In our review to cases of SCI due to AD, we found that it is more common in males above 55 years, pain only found in 47.8% of patients, with anterior cord syndrome on top of the clinical presentations, whether permanent or transient, and HTN is the most common risk factor. MRI spine could be normal in up to third of cases specially if done early with thoracic location predominance in positive cases. Surgical or endovascular repair especially for type A and complicated type B should be considered to avoid complications, CSF drainage is a very useful tool in reversing spinal cord ischemia, which is setting of AD specially if done early with favorable outcome. Only the old age is associated with increased risk of mortality. Early diagnosis and appropriate management are crucial for better outcome.

Statement of Ethics

The study was performed in accordance with the Declaration of Helsinki. Written Informed consent to participate was obtained from the patient. The paper is exempt from Ethical Committee Approval as it is a case report not a case study.

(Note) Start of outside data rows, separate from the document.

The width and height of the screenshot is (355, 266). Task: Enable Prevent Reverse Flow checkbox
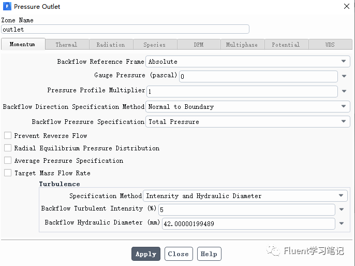(x=8, y=135)
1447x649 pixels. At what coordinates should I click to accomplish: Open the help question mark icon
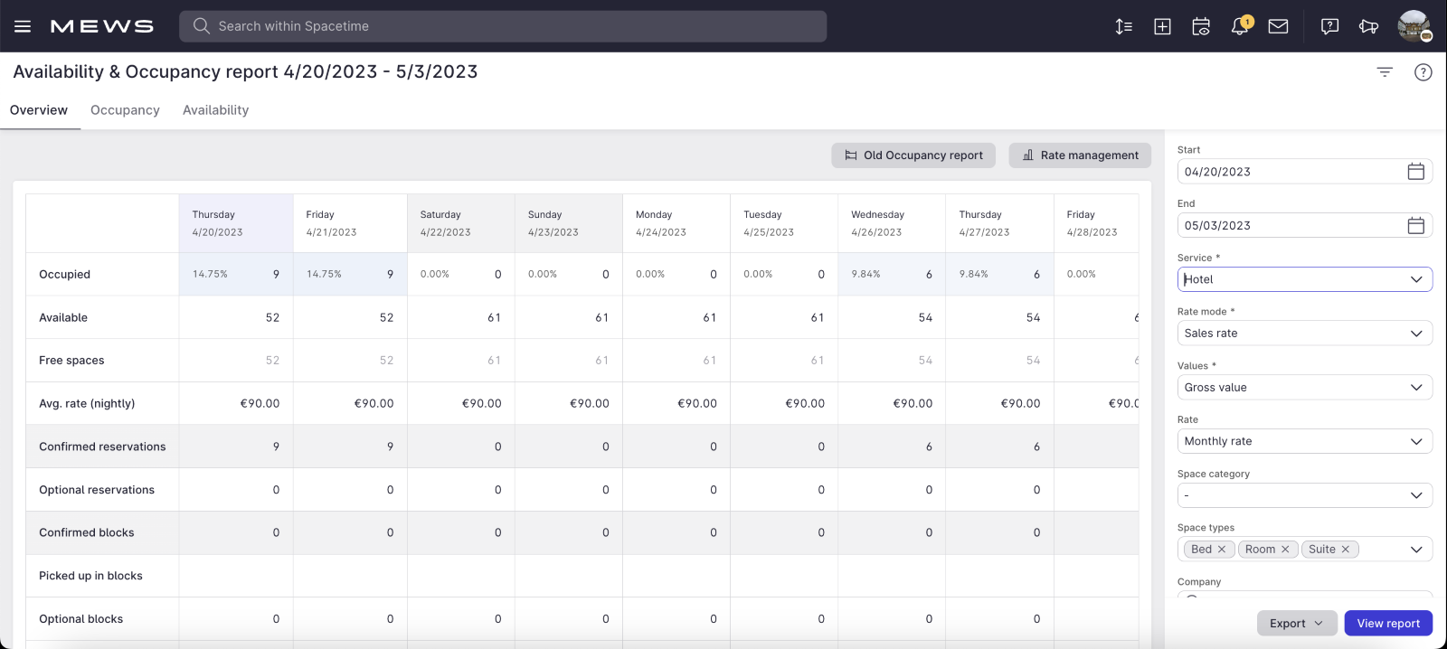[1423, 72]
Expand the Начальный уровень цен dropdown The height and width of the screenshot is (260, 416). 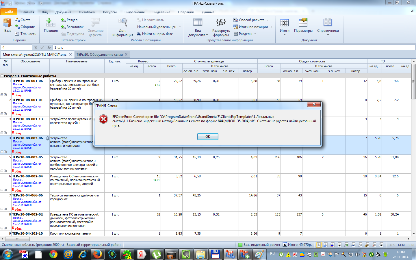(x=179, y=27)
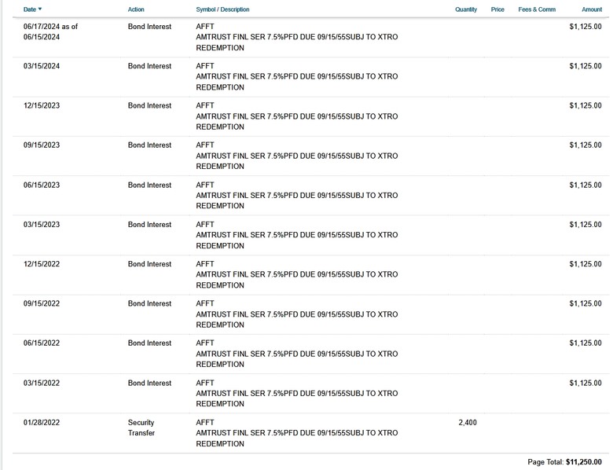This screenshot has width=613, height=470.
Task: Click AFFT symbol in the 12/15/2023 row
Action: tap(205, 105)
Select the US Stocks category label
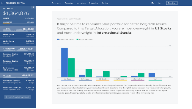The image size is (192, 109). pyautogui.click(x=68, y=79)
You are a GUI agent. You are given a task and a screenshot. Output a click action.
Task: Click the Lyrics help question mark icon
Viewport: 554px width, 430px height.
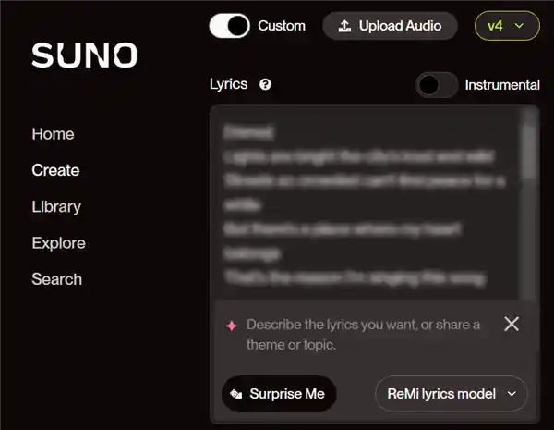265,84
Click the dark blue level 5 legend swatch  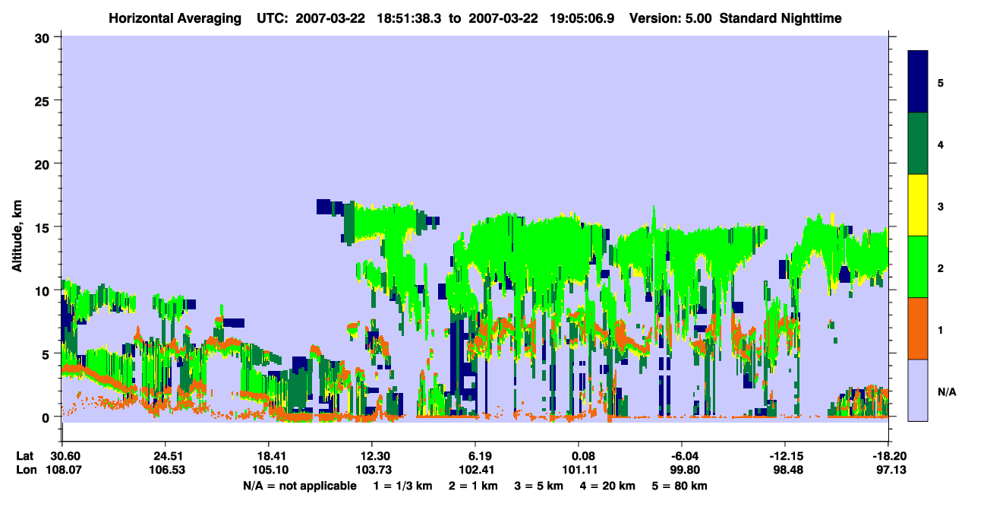coord(918,82)
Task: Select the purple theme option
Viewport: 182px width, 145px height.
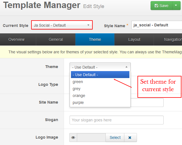Action: (100, 103)
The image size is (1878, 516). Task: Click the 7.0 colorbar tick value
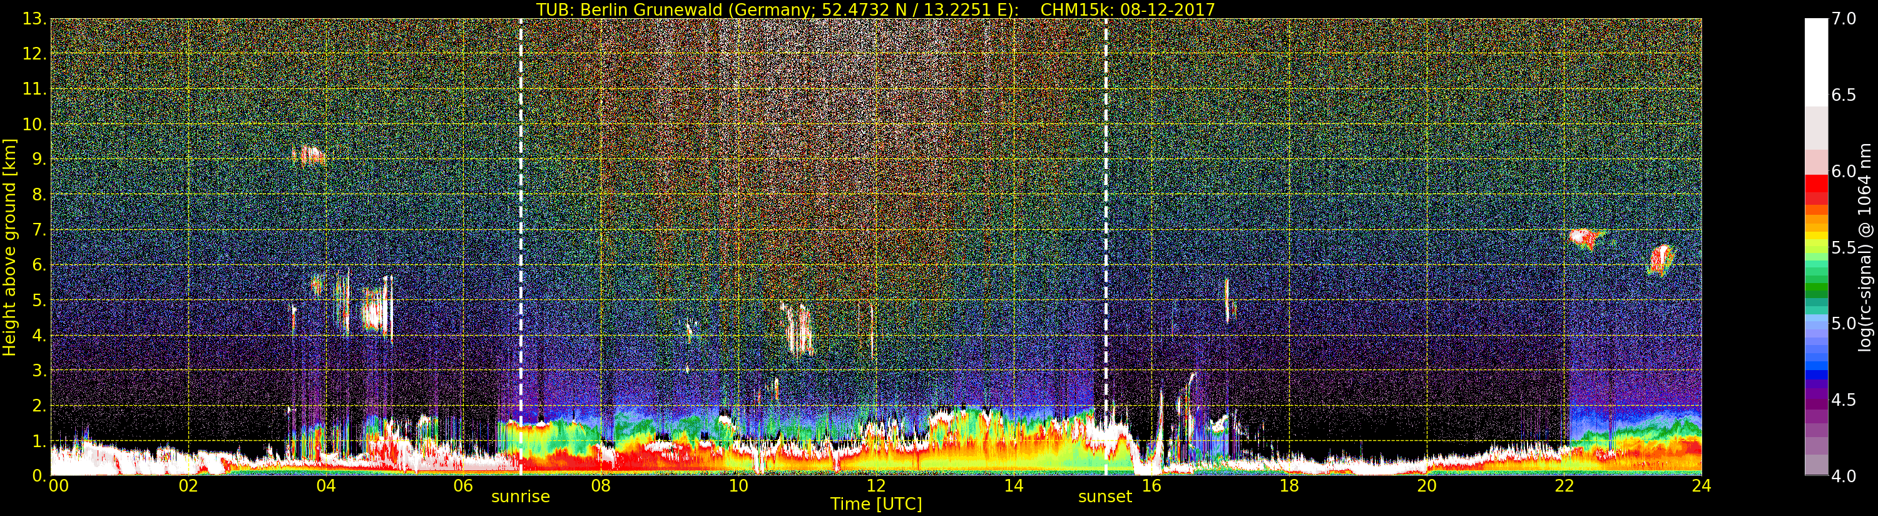(x=1844, y=19)
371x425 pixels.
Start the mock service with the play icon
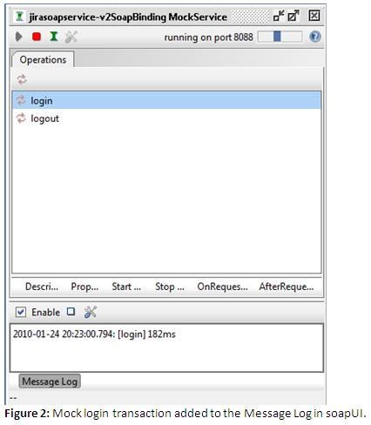click(19, 37)
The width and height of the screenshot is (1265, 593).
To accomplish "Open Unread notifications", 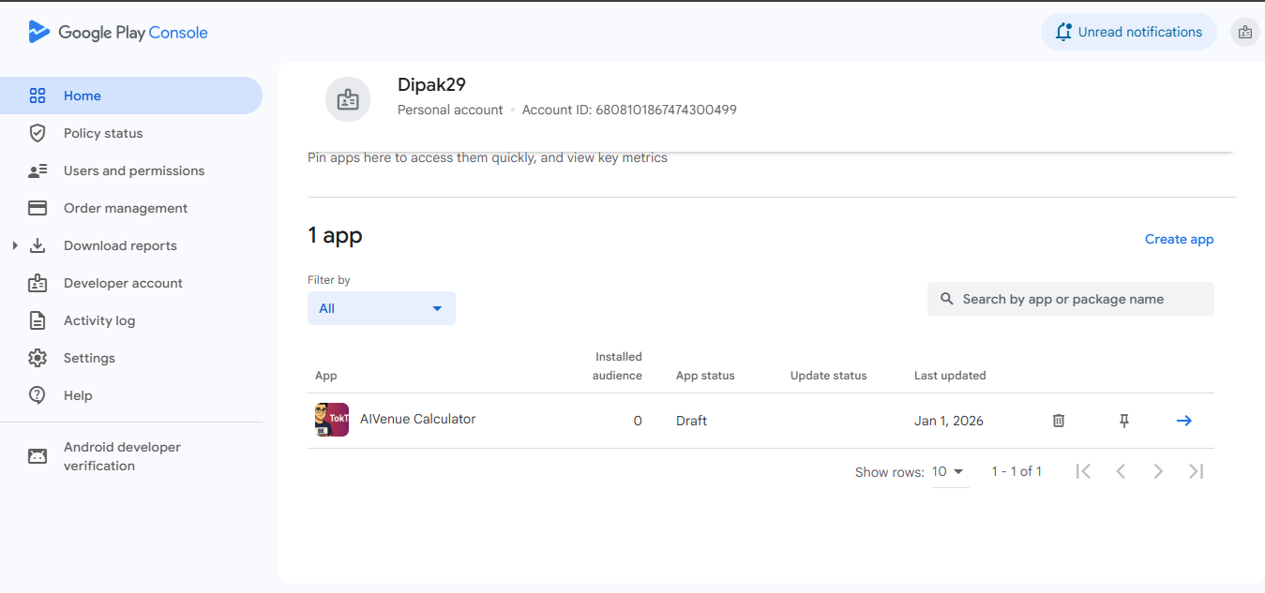I will point(1128,32).
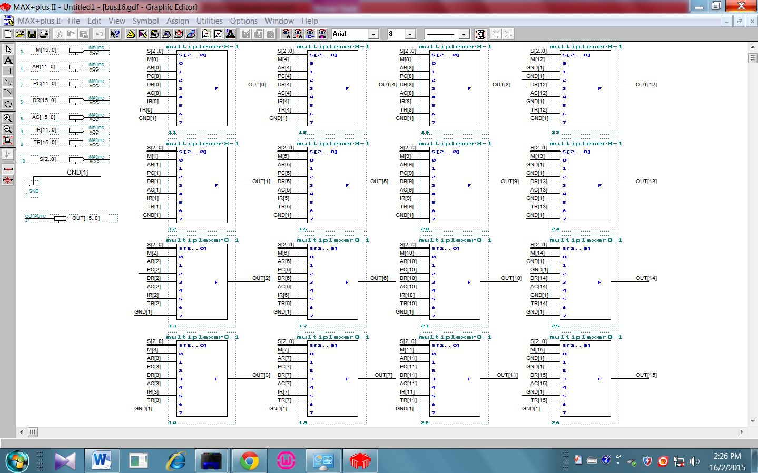Click the horizontal scrollbar thumb

[x=33, y=432]

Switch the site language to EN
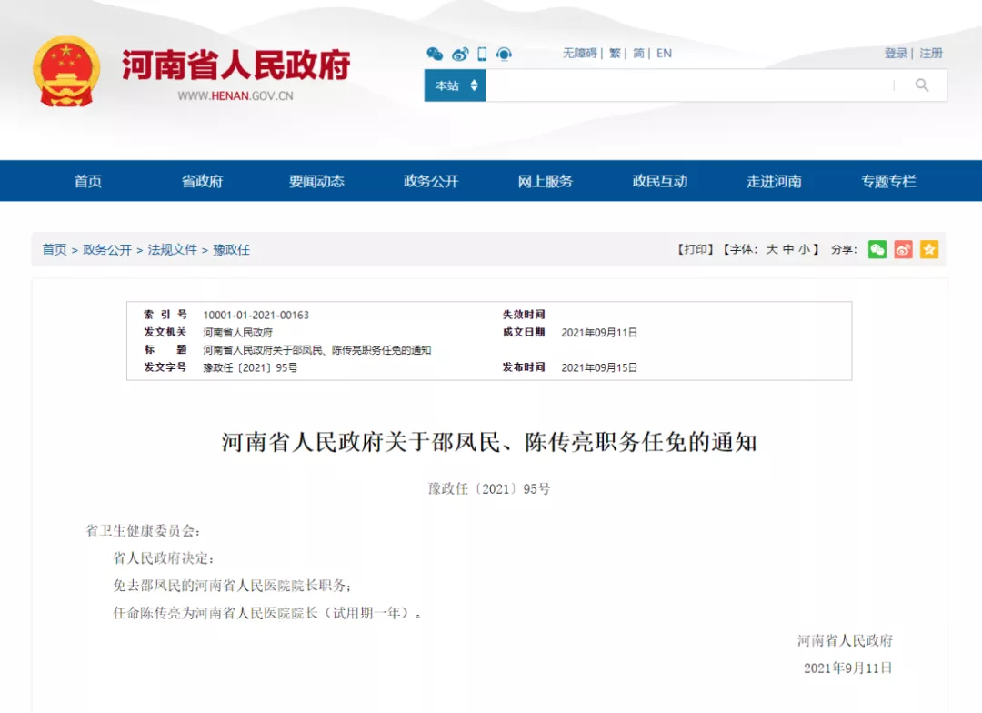coord(663,54)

Written consent to publish was obtained from study participants for the publication of this case report and any accompanying images.

Conflict of Interest Statement

The authors declare that they have no competing interests.

Funding Sources

This work has not received any governmental or nongovernmental funds.

Author Contributions

H.E. assisted with literature search, data acquisition, and analysis; and prepared and edited the manuscript. A.I.: prepared and edited the manuscript. A.A., M.A., W.A., and S.F. contributed to literature research and prepared the manuscript. All authors have read and approved the manuscript.

Data Availability Statement

The datasets used and analyzed during the current study are available from the corresponding author on reasonable request.